Яна опустила глаза и увидела пять пятисотрублевых купюр.
– Этого достаточно?
– Вполне, – горько усмехнулась Яна. – Сегодня я уже ничего не могу для вас сделать.
– Ага… – попятилась Вероника, – думаю, я вас больше не побеспокою.
Яна озадаченно пожала плечами.
– Вы удовлетворены?
– Вполне, – натужно улыбнулась Вероника. – Я должна спешить. Простите меня.
– Конечно-конечно, – устало улыбнулась Яна, – всего доброго.
* * *
Вылетев из дома, точно пробка из бутылки с шампанским при неумелом открывании, Вероника села в свой одиноко стоявший «Фольксваген» и помчалась на улицу Пороховую. У нее не было никаких сомнений в том, что там, наконец, она сможет встретиться с этой «мерзавкой», как она нелестно про себя именовала дочь Вячеслава. Гибель Вячеслава была столь таинственной, столь внезапной, что Вероника даже чувствовала себя какой-то обманутой. Да, трагическая смерть, да, воля случая или судьбы, если это не одно и то же, а может, чья-то месть или зависть, жестокое соперничество, но все же Вероника не находила в себе сил примириться со столь молниеносным уходом Вячеслава из жизни. Ведь она считала себя дамой его сердца, а потому частично считала его своей собственностью, ибо откровенно полагала, что Вячеслав обязан ей не только суммой денег, которую она добыла для него, заложив в ломбард свои драгоценности, но и вообще хорошим положением в обществе, счастьем быть обласканным и любимым.
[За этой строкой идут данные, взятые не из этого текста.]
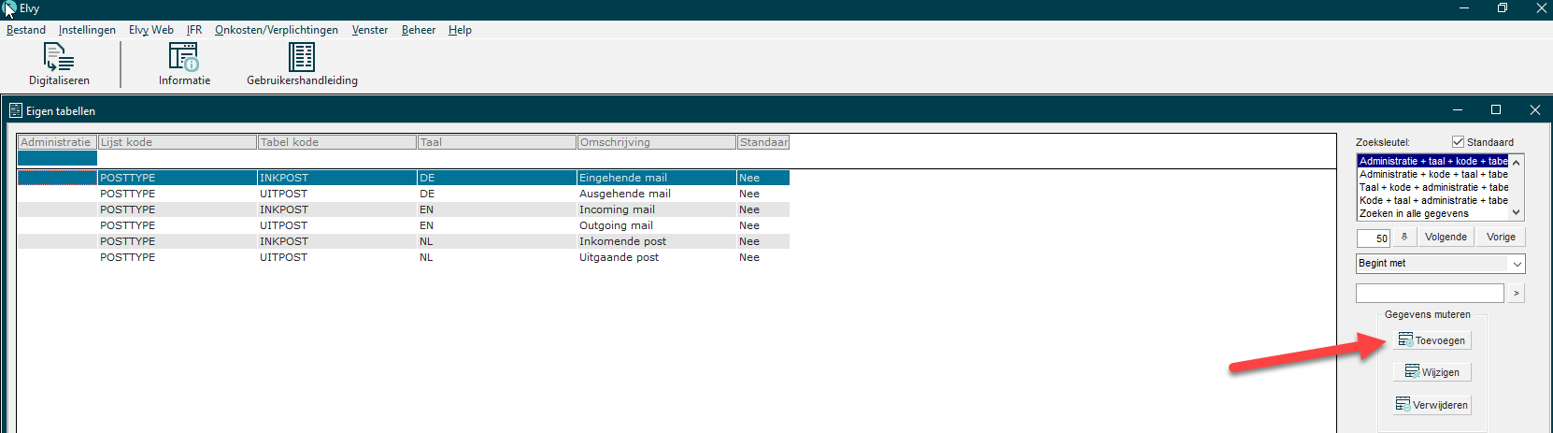Screen dimensions: 1553x433
Task: Open the Informatie toolbar icon
Action: tap(184, 59)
Любовь и собственничество сливались в ее сознании, не привыкшем к саморефлексии и самокритике. Она просто не могла допустить мысли, как ни смешно и абсурдно это звучит, что Вячеслав перед тем, как распрощаться с жизнью, не обязал свою дочь рассчитаться с Вероникой. Несомненно, – думала она, останавливаясь у блеснувшего красной ухмылкой светофора, – он не посмел бы вот так кинуть меня, отдать меня на произвол судьбы. Ведь он знал, чего мне стоило достать для него эти деньги!
Вероника от досады прикусила губу, да так больно, что чертыхнулась вслух.
Внезапность и быстрота, с которой ее любовник покинул этот свет, ничего не значили для Вероники, они казались незначительно малыми и бледными перед амбициями ее самодовольного эгоизма. Словно за несколько секунд перед гибелью Вячеслав должен был спросить ее разрешения на смерть. Могу я, мол, тебя, дорогая, покинуть, или мне еще следует некоторое время потусоваться на этой грешной земле, дабы потешить твою жажду повелевать и властвовать?